The data set includes age, sex, race/ethnicity, county of residence, enrollment dates, primary and secondary eligible diagnoses, claim diagnoses, and procedures for every enrollee. This study included children enrolled through fee-for-service care for at least 6 continuous months.
The researchers examined the records of 34,330 children. Outpatient pharmacy expenditures totaled $475,718,130 (20% of total healthcare expenditures).
Per-child pharmacy expenditures ranged from $0.16 to $56,849,034. The average and median per-child expenditures were $13,857 and $791, respectively.
Expenditures for all products analyzed were as follows:
| Product Class | Expenditures | % of Total
Expenditures |
No. of Children | Expenditures/
Child |
|---|---|---|---|---|
| Blood formation, coagulation, and thrombosis agents | $199,498,843 | 41.9% | 3499 | $57,016 |
| Central nervous system agents | $43,633,418 | 9.2% | 23,351 | $1869 |
| Electrolytic, caloric, and water balance | $39,617,776 | 8.3% | 10,959 | $3615 |
| Anti-infective agents | $35,827,958 | 7.5% | 26,165 | $1369 |
| Respiratory agents | $29,614,645 | 6.2% | 16,706 | $1173 |
| Hormones and synthetic substitutes | $24,722,256 | 5.2% | 8542 | $2894 |
| Enzymes | $13,294,509 | 2.8% | 27 | $492,389 |
| Gastrointestinal drugs | $12,500,330 | 2.6% | 11,817 | $1058 |
| Heavy metal antagonists | $6,983,828 | 1.5% | 108 | $64,665 |
| Cardiovascular drugs | $6,173,792 | 1.3% | 4031 | $1532 |
Hemophilia expenditures
As seen in the above table, the product class of blood formation, coagulation, and thrombosis agents accounted for the greatest share of outpatient pharmacy expenditures (42%).
Antihemophilic factors represented 98% of this class’s expenditures, or 41% of total pharmacy expenditures.

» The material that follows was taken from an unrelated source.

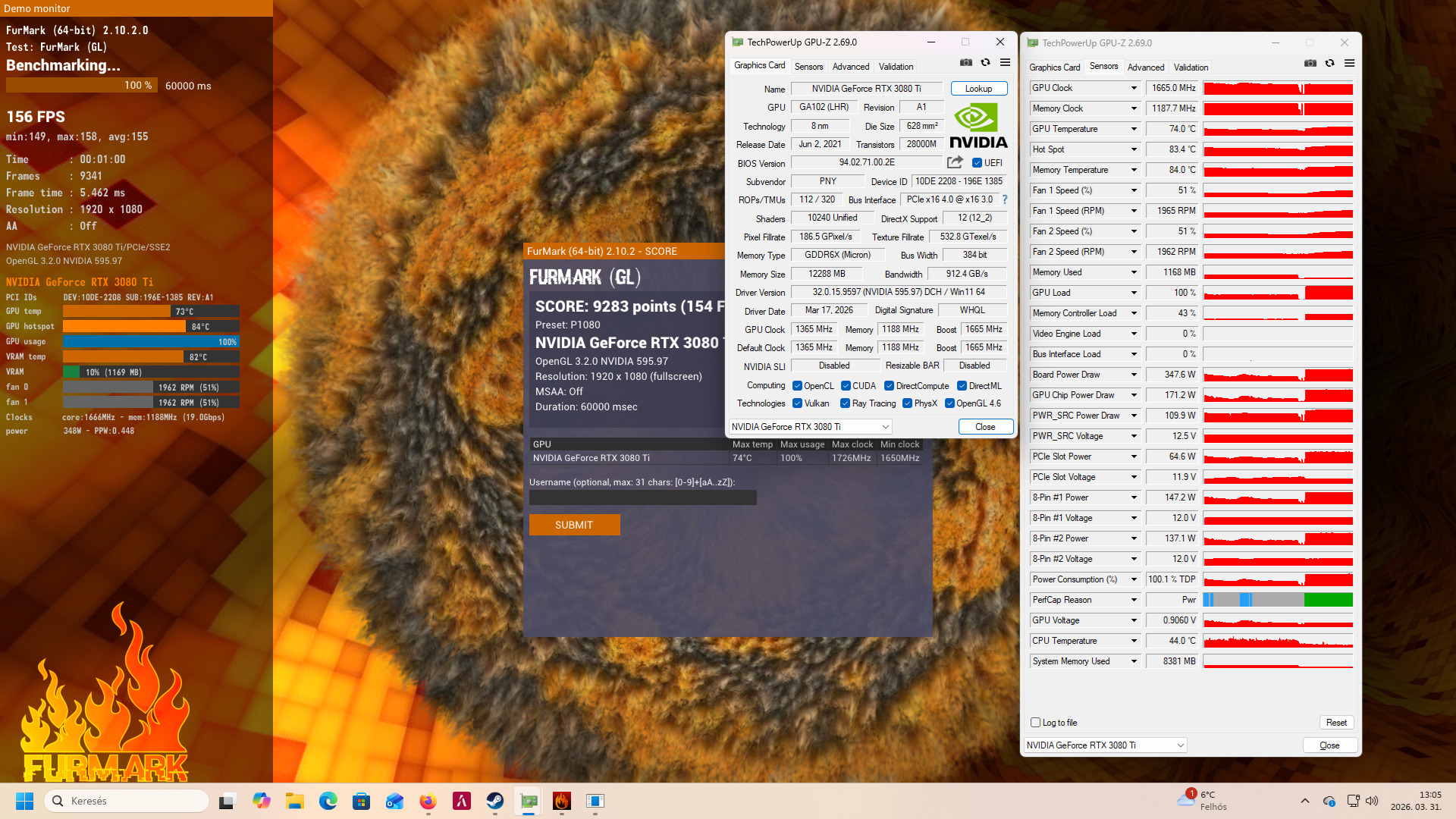1456x819 pixels.
Task: Toggle the Ray Tracing checkbox
Action: (845, 403)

Children with an antihemophilic factor paid claim were 0.4% of the entire cohort (n=145). And the average per-child expenditure for antihemophilic factor was $1,343,262.
Among children with antihemophilic factor claims who were enrolled for all 3 years studied, the average and median per-child annualized expenditures were $634,054 and $152,280, respectively.
The researchers said these results suggest a need for better pricing for hemophilia therapies, but it’s important to note that expenditures vary from state to state.
For instance, CCS’s mean per-child antihemophilic factor annual expenditure ($634,054) significantly surpassed that of North Carolina’s Medicaid program ($233,968 in fiscal year 2012) and Medicaid programs in 10 other states ($148,215 in 2008).